TASK LIST
1: According to the bus services excerpt below, what is the average commercial speed of CMTC buses?
2: Reproduce the bus services excerpt below, starting at "23. In addition" and ending at "is 16 km/h.".

++++ DOCUMENT SECTION ++++

Average monthly wage (Rs)

9250

10193

Wage bill (% of total costs)

53

53

Breakdowns per 10,000 km

2.34

2.05

Accidents per 100,000 km

0.18

0.14

Cost recovery from fares







% of direct op. costs

89

97

% of total costs

81

90



23. In addition to ordinary services (60% of bus-km), CMTC operates, limited-stop and express services (30% of total bus-km) and de luxe services (10%). It carries an estimated 3.5-3.8 million passenger trips per day, which is in decline in spite of the population growth and increasing mobility rates. Buses run in mixed traffic, with exception of Anna Salai, where there is an exclusive bus lane provided along about 2.5 km on each side of the road.56 Average peak service headways are 15 min on arterial roads and 30 min on less important roads. The average commercial speed is 16 km/h.

++++ ENTRIES PROVIDED ++++

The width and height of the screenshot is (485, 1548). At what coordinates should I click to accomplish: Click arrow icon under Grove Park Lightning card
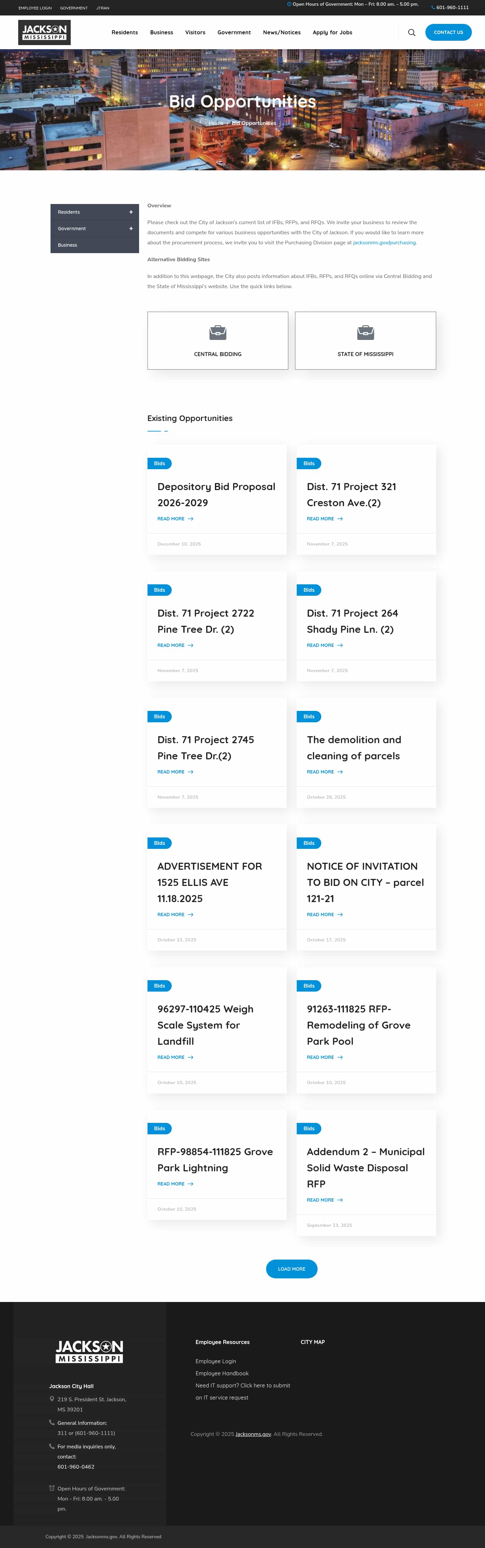point(191,1184)
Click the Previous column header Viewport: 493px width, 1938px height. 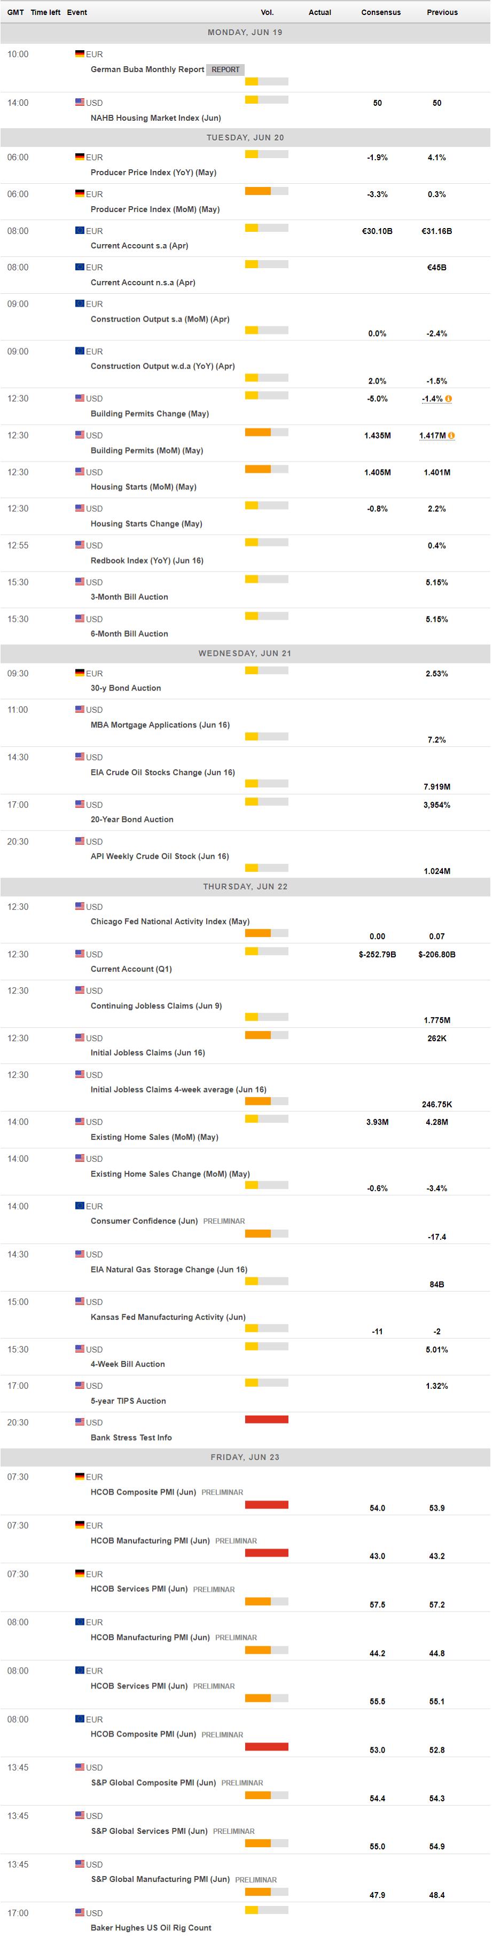tap(442, 12)
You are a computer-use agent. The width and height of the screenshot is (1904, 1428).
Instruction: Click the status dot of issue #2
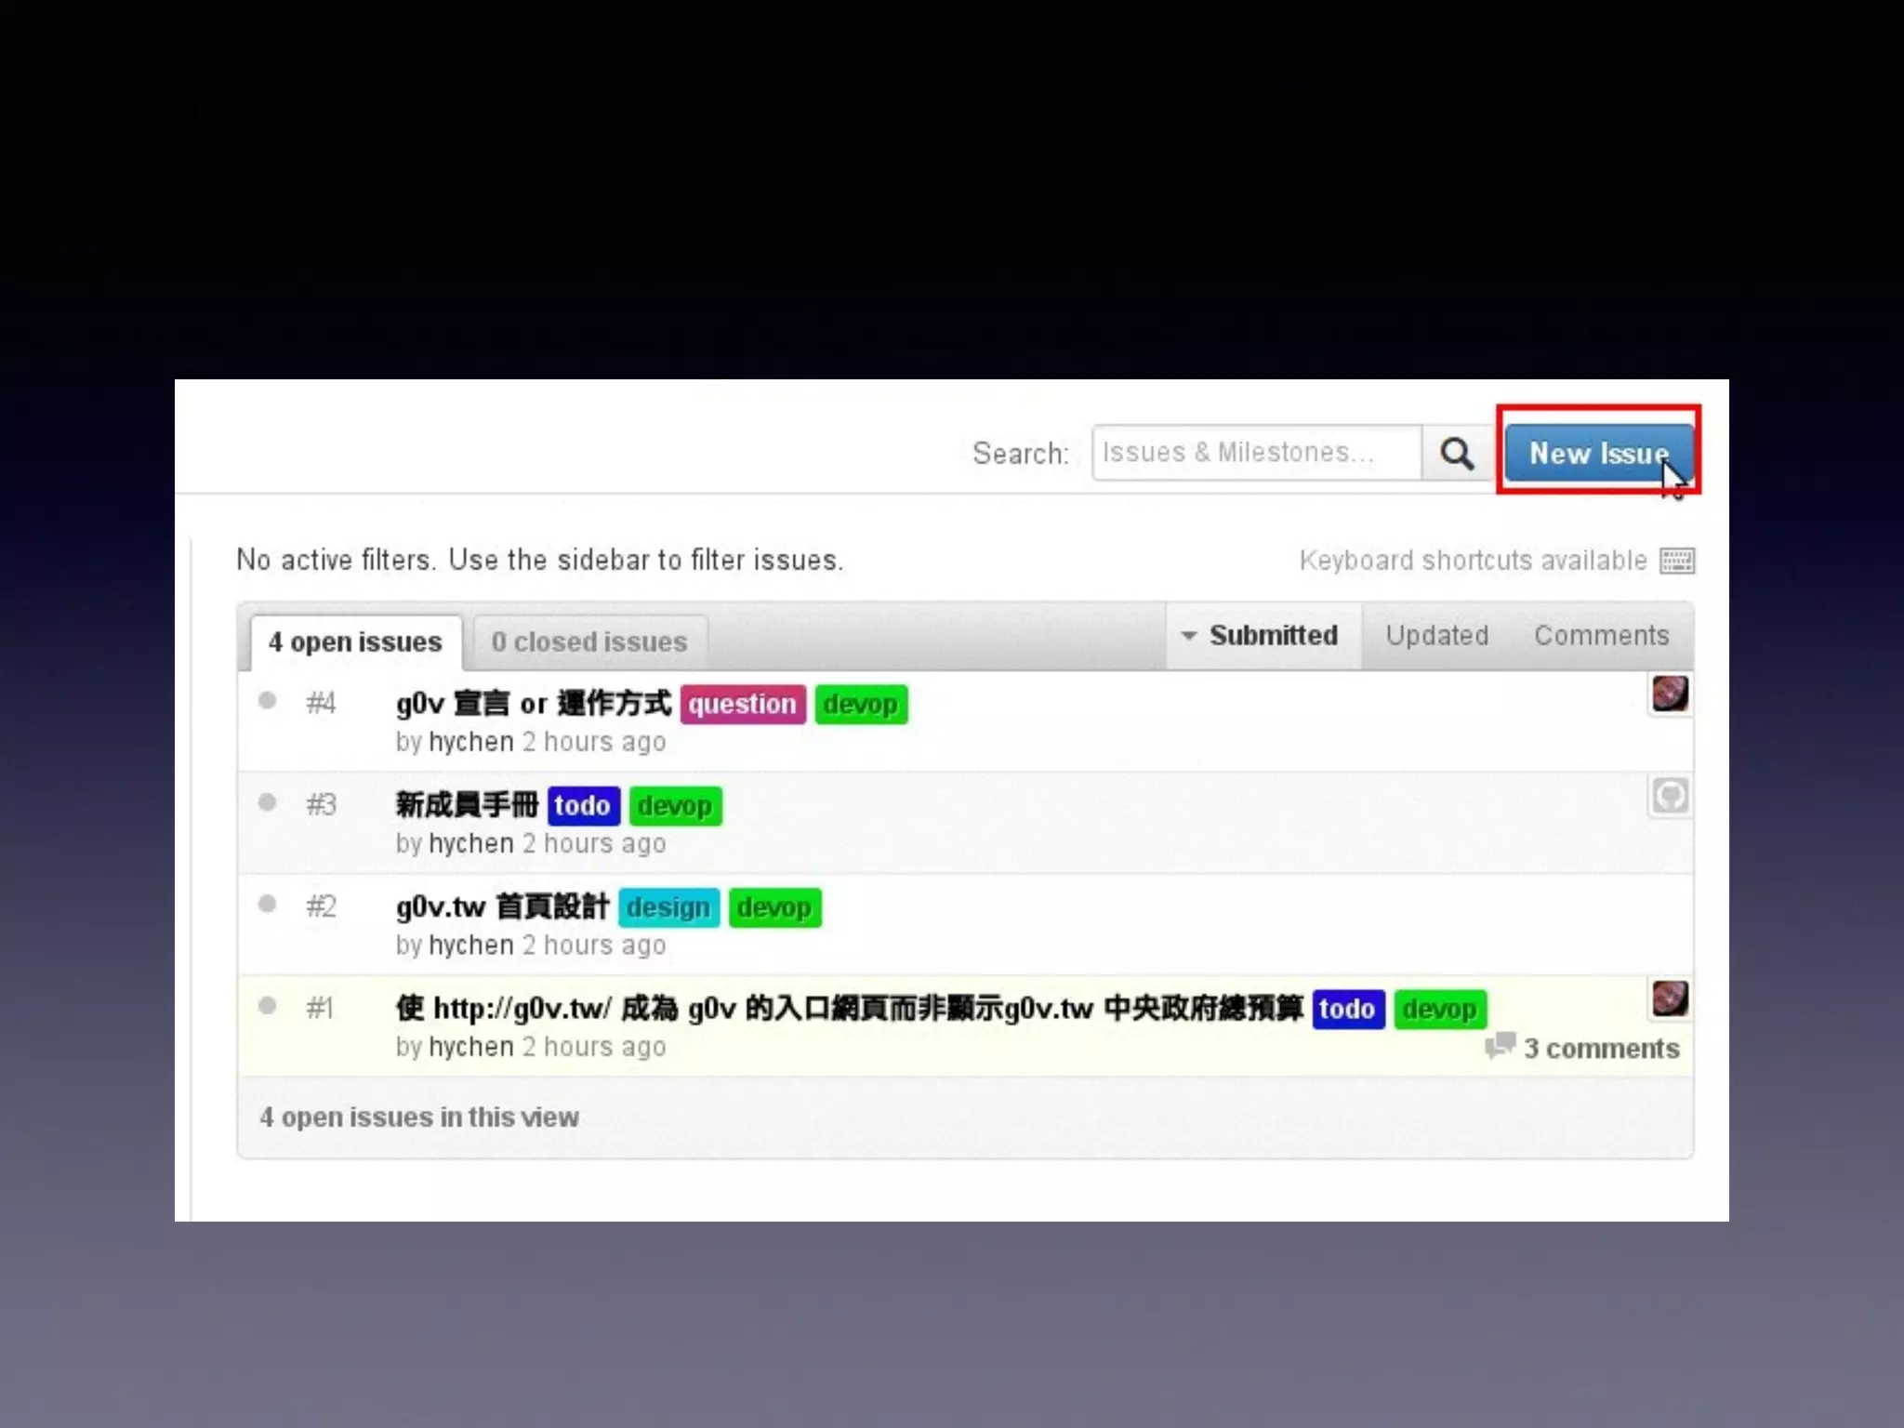(x=268, y=904)
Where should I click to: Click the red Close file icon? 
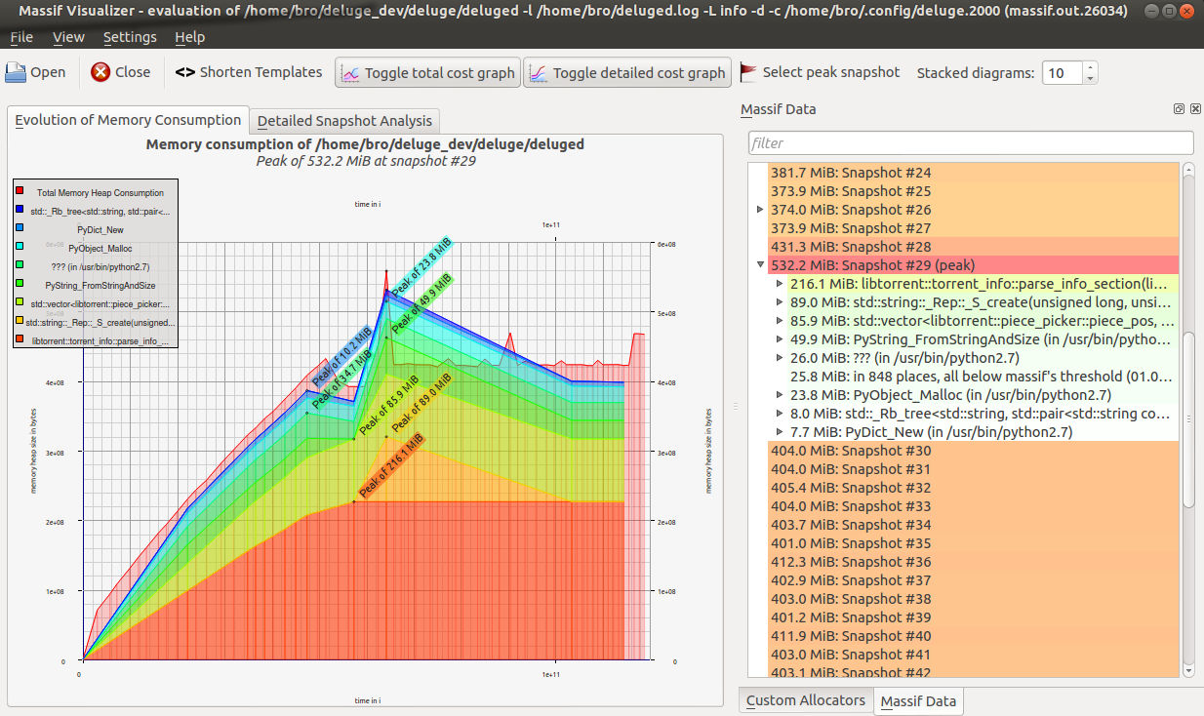(x=100, y=72)
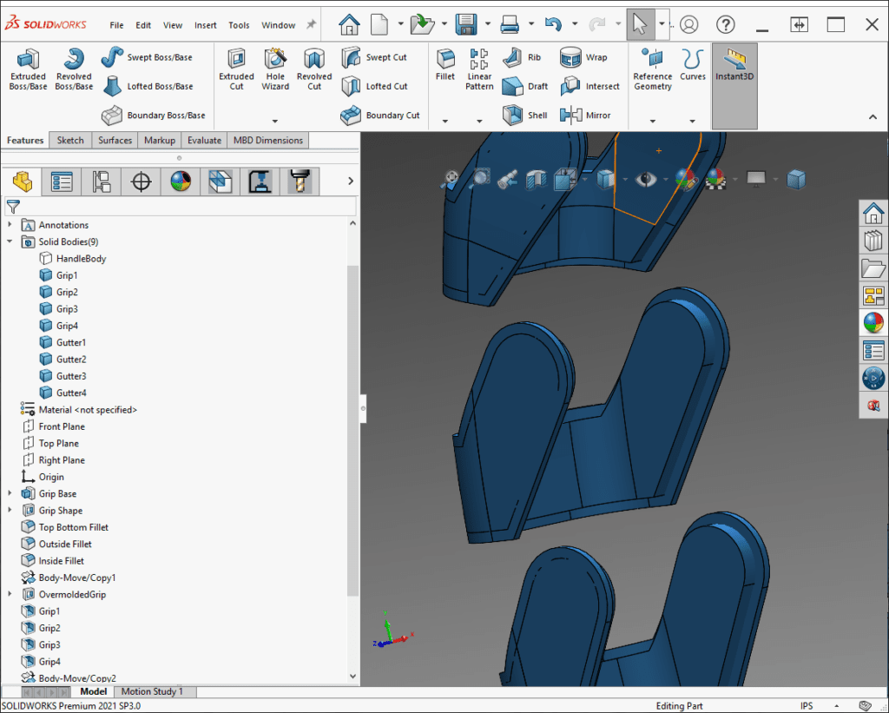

++++

WORKED SOLUTIONS
1: 16 km/h

2:
23. In addition to ordinary services (60% of bus-km), CMTC operates, limited-stop and express services (30% of total bus-km) and de luxe services (10%). It carries an estimated 3.5-3.8 million passenger trips per day, which is in decline in spite of the population growth and increasing mobility rates. Buses run in mixed traffic, with exception of Anna Salai, where there is an exclusive bus lane provided along about 2.5 km on each side of the road.56 Average peak service headways are 15 min on arterial roads and 30 min on less important roads. The average commercial speed is 16 km/h.